- Consigne 1
Transcrivez fidèlement le passage de l'extrait sur le traité transatlantique qui va de « Embourbé dans ce » jusqu'à « une ampleur historique. » inclus.

Embourbé dans ce projet de gouvernance néo-libérale et d’économisation de la politique, le traité transatlantique annonce les nouveaux contours de la globalisation. Cependant, l’opposition croissante de collectivités, d’associations, et de citoyens préfigure aussi une contestation globale des négociations secrètes menées par la commission européenne.

Contestation, actions et résistances : les Européens se lèvent contre le GMT

Alors même que le Parlement Européen s’est récemment accordé pour soutenir le projet transatlantique, les mobilisations en Europe prennent une ampleur historique.

Une mobilisation historique

Le samedi 10 octobre 2015, l’opposition au traité transatlantique faisait vibrer toute l’Allemagne en réunissant la plus grande manifestation à Berlin – entre 150 000 et 200 000  manifestants – depuis les mobilisations pacifiques contre la guerre en Irak. Le lendemain, ce sont pas moins de 1100 marches, réunions, sensibilisations, et collectes de signatures pour une pétition inédite qui ont eu lieu dans 22 pays de l’Union Européenne. Fédérer autant de protestations sur un sujet aussi complexe que le traité transatlantique relève du tour de force. Mais la vivacité de l’engagement européen peut s’expliquer par la très forte méfiance des citoyens vis-à-vis de TAFTA : une consultation publique à l’initiative de la direction générale du commerce témoignait d’un avis négatif à plus de 97% des voix exprimée.

[Enregistrements tirés d'une collection]
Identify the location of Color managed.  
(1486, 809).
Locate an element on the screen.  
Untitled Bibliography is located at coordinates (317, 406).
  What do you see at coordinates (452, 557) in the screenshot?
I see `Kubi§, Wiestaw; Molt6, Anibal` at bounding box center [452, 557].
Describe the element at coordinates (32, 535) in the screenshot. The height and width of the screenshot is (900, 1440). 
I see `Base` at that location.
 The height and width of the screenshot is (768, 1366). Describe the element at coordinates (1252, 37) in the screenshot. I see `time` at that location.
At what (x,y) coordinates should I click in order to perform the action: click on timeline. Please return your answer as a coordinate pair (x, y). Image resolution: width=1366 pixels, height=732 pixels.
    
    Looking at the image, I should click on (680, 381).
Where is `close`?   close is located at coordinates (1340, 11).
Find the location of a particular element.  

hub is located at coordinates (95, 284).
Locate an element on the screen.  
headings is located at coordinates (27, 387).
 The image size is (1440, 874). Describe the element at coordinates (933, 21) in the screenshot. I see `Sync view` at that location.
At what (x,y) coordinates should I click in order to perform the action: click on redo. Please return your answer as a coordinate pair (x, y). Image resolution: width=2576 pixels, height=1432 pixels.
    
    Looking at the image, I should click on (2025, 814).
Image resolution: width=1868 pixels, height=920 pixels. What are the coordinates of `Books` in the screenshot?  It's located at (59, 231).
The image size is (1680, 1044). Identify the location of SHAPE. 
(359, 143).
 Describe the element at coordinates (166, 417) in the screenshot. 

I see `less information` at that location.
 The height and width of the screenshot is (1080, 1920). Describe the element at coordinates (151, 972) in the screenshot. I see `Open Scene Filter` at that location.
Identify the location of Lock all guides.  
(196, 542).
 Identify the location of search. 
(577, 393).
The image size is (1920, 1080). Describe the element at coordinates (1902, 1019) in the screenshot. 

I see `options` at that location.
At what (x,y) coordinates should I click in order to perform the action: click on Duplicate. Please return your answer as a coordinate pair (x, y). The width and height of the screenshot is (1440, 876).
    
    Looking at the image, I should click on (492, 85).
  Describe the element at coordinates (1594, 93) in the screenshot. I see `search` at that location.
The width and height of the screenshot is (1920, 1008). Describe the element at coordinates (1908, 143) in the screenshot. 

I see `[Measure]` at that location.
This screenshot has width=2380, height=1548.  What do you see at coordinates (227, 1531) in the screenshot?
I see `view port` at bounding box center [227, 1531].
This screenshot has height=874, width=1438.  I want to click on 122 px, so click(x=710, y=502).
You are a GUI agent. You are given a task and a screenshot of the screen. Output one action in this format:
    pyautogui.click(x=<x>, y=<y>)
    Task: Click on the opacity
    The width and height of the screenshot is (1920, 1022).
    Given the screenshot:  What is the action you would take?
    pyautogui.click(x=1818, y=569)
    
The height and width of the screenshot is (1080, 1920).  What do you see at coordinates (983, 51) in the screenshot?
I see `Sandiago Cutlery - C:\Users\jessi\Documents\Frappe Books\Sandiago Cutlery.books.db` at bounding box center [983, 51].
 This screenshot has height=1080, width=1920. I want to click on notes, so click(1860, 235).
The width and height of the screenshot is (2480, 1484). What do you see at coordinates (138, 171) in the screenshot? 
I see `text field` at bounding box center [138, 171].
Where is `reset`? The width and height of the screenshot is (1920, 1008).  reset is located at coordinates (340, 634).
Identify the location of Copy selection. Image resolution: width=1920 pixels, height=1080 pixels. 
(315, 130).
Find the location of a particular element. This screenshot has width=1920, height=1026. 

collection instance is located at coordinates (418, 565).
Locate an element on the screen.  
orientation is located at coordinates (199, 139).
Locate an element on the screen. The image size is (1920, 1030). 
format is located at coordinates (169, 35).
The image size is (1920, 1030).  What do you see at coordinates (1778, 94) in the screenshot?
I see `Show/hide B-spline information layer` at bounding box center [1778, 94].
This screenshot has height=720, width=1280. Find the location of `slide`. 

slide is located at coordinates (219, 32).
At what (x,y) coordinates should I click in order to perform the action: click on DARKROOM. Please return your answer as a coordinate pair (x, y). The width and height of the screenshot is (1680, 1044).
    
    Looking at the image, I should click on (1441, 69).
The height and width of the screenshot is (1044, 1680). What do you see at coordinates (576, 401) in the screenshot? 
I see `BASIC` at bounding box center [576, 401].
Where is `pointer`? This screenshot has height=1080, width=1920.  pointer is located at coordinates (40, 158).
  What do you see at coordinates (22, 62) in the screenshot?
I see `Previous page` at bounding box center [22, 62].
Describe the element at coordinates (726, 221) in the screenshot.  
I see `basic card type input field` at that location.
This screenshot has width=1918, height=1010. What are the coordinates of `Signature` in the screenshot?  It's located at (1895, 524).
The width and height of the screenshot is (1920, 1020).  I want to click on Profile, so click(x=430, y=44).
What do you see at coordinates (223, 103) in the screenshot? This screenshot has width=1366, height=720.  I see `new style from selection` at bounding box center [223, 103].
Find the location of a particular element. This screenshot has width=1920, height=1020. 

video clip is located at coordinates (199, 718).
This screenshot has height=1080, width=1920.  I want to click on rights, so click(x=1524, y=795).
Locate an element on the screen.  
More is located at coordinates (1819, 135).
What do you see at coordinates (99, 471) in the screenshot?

- Consigne 2
Réécrivez les lignes des enregistrements, de la ligne contenant « 94) in the screenshot? » jusqu'à la ligne contenant « slide is located at coordinates (219, 32). » incluse, en remplaçant « Find the location of » par « Identify the location of » sans rien modifier d'autre.

- Résultat de l'exercice 1
Embourbé dans ce projet de gouvernance néo-libérale et d’économisation de la politique, le traité transatlantique annonce les nouveaux contours de la globalisation. Cependant, l’opposition croissante de collectivités, d’associations, et de citoyens préfigure aussi une contestation globale des négociations secrètes menées par la commission européenne.

Contestation, actions et résistances : les Européens se lèvent contre le GMT

Alors même que le Parlement Européen s’est récemment accordé pour soutenir le projet transatlantique, les mobilisations en Europe prennent une ampleur historique.

- Résultat de l'exercice 2
The image size is (1920, 1030).  What do you see at coordinates (1778, 94) in the screenshot?
I see `Show/hide B-spline information layer` at bounding box center [1778, 94].
This screenshot has height=720, width=1280. Identify the location of `slide`. 

slide is located at coordinates (219, 32).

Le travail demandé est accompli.